An embedded multiple-case study design was carried out for 2 specific decisions in each country: (1) in Chile, the development of the Universal Plan of Explicit Entitlements - AUGE/GES - and mandating universal coverage of treatments for high-cost diseases; and (2) in Colombia, the declaration of health as a fundamental right and a mechanism to explicitly exclude technologies that cannot be publicly funded. We interviewed key informants involved in one or more of the decisions and/or in the policy analysis and development process that contributed to the eventual decision. The data analysis involved a constant comparative approach and thematic analysis for each case study.

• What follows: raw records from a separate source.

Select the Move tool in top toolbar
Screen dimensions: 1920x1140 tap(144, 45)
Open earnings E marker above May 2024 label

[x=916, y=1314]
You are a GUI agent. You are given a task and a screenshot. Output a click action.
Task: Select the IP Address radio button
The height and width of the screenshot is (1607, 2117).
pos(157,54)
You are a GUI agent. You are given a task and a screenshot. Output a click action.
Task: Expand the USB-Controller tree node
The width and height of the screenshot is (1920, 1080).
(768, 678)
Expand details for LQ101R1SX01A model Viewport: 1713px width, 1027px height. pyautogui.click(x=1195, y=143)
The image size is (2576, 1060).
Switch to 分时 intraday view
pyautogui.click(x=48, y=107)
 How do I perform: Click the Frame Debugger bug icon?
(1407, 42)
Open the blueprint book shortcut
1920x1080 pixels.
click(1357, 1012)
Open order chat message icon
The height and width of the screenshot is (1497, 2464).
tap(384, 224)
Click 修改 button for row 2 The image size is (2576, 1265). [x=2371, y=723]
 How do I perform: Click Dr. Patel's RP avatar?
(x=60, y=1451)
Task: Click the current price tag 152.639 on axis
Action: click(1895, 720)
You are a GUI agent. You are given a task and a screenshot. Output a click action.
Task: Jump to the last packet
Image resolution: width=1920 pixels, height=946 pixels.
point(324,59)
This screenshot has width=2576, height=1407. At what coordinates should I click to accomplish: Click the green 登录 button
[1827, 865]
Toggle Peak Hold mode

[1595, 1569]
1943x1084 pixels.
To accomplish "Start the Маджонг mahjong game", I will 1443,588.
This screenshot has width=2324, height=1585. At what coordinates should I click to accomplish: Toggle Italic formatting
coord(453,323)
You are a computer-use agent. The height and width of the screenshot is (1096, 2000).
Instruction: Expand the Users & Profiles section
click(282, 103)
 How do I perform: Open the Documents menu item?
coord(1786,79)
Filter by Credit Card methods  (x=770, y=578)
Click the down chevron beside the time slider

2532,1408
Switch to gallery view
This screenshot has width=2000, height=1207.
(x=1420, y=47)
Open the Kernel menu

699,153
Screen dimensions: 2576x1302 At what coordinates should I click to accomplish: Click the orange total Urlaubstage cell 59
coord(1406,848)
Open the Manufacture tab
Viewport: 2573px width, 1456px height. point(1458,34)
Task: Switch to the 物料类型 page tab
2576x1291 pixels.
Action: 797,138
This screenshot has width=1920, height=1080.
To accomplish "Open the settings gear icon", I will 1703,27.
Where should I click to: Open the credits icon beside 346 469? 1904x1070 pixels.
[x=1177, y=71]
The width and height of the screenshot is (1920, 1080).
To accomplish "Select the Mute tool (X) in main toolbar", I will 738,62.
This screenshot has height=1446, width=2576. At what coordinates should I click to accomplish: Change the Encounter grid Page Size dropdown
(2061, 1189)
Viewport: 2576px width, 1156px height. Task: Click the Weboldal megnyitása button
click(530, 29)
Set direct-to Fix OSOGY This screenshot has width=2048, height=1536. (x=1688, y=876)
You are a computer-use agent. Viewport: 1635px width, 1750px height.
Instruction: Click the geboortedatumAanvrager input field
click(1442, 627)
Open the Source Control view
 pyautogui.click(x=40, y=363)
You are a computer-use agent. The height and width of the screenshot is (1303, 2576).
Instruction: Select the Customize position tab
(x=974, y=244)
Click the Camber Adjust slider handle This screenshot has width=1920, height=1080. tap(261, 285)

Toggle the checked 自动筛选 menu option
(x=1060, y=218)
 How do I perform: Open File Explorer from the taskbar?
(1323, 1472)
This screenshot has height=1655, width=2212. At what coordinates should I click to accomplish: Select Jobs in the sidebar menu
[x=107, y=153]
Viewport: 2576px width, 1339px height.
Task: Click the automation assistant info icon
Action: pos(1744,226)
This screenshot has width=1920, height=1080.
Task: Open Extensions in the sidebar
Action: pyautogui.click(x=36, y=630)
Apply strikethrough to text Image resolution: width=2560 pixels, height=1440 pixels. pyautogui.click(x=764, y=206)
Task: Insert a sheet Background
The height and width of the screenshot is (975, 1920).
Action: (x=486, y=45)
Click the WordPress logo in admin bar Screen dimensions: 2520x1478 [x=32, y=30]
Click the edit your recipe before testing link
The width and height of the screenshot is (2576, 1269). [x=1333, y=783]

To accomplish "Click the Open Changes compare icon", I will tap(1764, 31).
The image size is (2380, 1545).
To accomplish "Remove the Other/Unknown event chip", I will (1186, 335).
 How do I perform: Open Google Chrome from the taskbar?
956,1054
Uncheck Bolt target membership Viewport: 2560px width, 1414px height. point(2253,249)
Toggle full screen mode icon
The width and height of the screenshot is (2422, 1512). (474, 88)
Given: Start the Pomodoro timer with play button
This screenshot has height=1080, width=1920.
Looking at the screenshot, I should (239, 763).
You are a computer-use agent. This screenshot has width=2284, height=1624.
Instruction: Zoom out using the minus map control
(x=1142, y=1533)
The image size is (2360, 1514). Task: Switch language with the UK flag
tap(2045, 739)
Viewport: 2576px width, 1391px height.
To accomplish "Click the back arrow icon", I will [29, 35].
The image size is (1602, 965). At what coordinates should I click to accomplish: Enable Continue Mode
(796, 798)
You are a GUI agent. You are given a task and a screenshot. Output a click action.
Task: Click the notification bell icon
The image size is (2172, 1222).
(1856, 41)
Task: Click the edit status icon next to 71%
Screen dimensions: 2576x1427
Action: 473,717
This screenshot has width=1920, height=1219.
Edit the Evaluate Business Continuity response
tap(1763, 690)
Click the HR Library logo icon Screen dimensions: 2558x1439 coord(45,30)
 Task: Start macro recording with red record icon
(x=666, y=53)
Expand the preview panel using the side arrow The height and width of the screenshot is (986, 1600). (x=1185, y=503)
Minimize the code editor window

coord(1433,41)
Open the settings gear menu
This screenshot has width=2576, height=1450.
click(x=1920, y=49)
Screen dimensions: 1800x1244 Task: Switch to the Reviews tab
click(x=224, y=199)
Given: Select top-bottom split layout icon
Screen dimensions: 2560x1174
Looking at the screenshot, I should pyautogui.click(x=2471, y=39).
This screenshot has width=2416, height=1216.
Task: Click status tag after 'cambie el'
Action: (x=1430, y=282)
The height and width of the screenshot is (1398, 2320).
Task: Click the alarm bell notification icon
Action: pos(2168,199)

From the 40 individuals who were invited, 28 key informants participated. A tension between 2 important values was identified for each decision (eg, solidarity vs. individualism for the AUGE/GES plan in Chile; human dignity vs. sustainability for the declaration of the right to health in Colombia). Policy-makers used values in the decisionmaking process to frame problems in meaningful ways, to guide policy development, as a pragmatic instrument to make decisions, and as a way to legitimize decisions. In Chile, values such as individualism and free choice were incorporated in decision-making because attaining private health insurance was seen as an indicator of improved personal economic status. In Colombia, human dignity was incorporated as the core value because the Constitutional Court asserted its importance in its use of judicial activism as a check on the power of the executive and legislative branches.
There is an opportunity to open further exploration of the role of values in different health decisions, political sectors besides health, and even other jurisdictions.